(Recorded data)
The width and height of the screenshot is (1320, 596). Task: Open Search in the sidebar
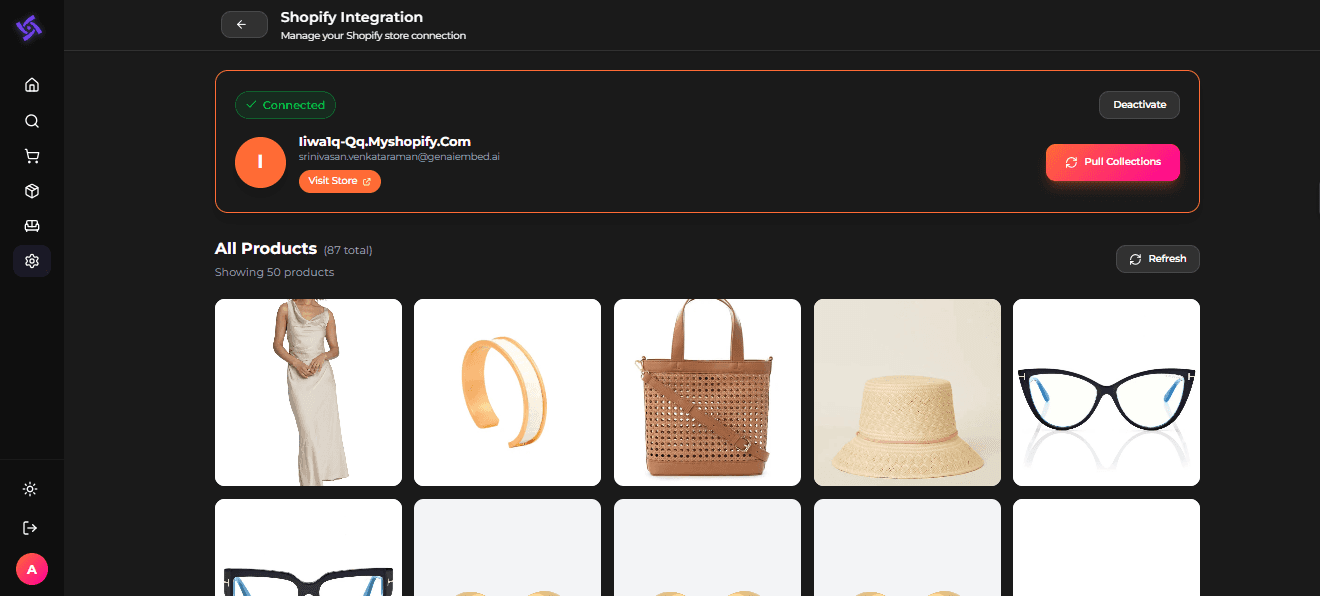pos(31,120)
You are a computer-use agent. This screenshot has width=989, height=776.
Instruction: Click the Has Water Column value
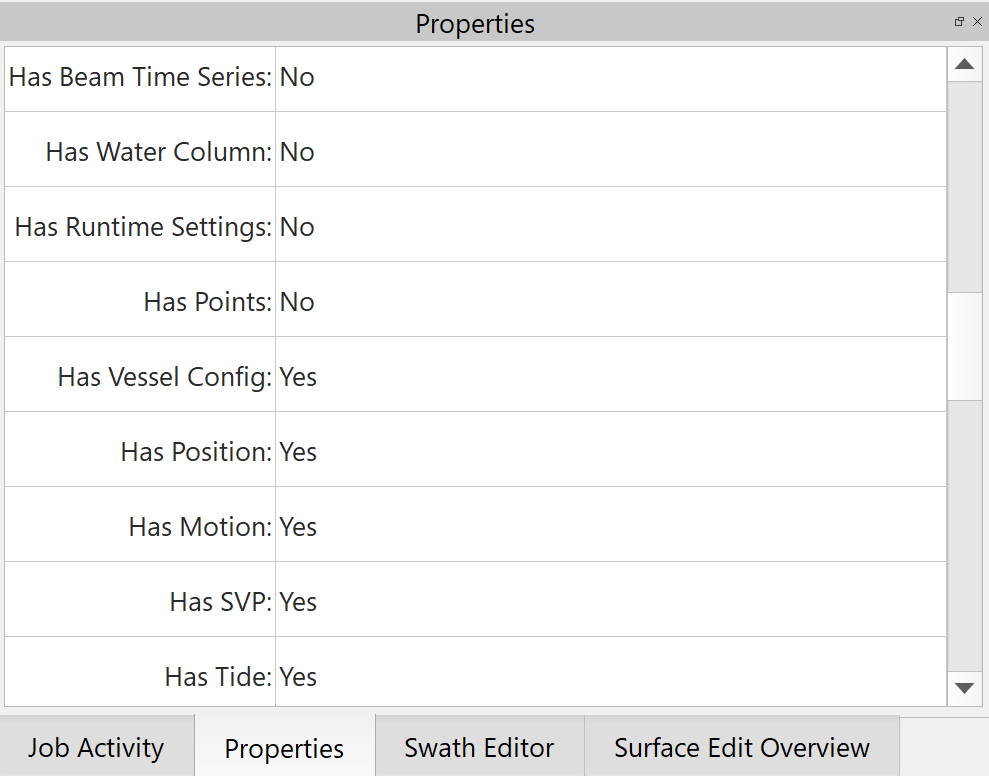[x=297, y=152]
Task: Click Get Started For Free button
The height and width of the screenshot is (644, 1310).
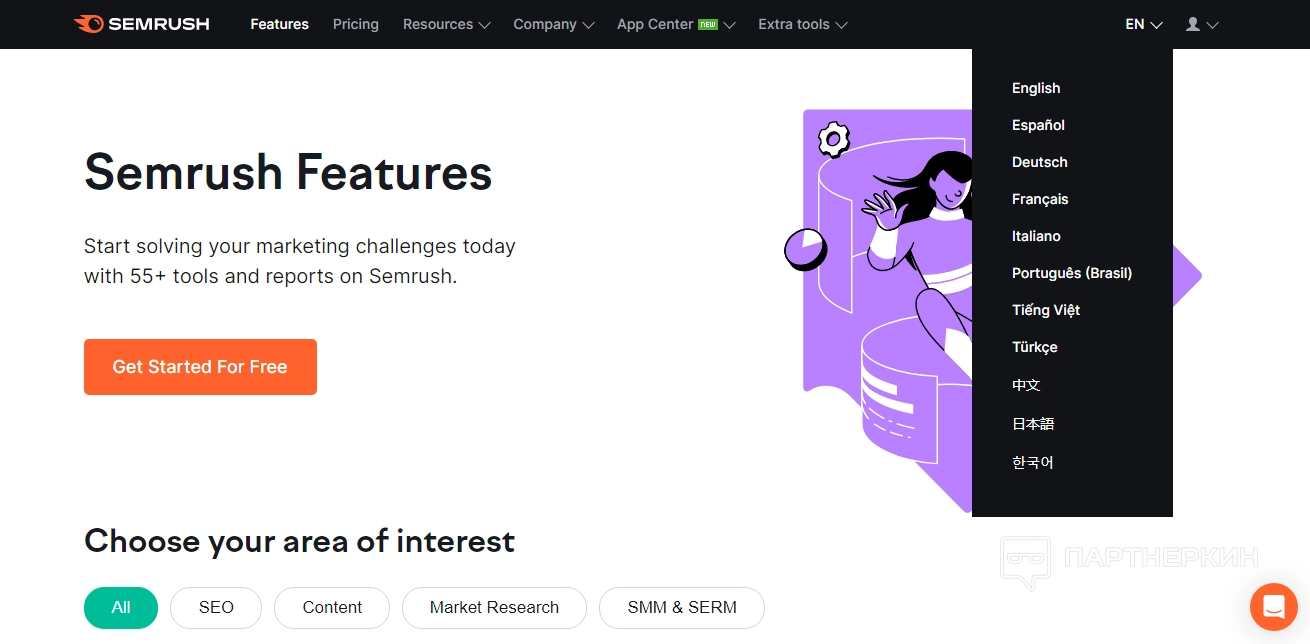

WHAT YOU ARE ASKED TO DO. Reproduce the records above exactly, but only from the line containing "Task: Click Get Started For Free button" through the last line, both included, and without any pictures.

RESPONSE.
Task: Click Get Started For Free button
The height and width of the screenshot is (644, 1310).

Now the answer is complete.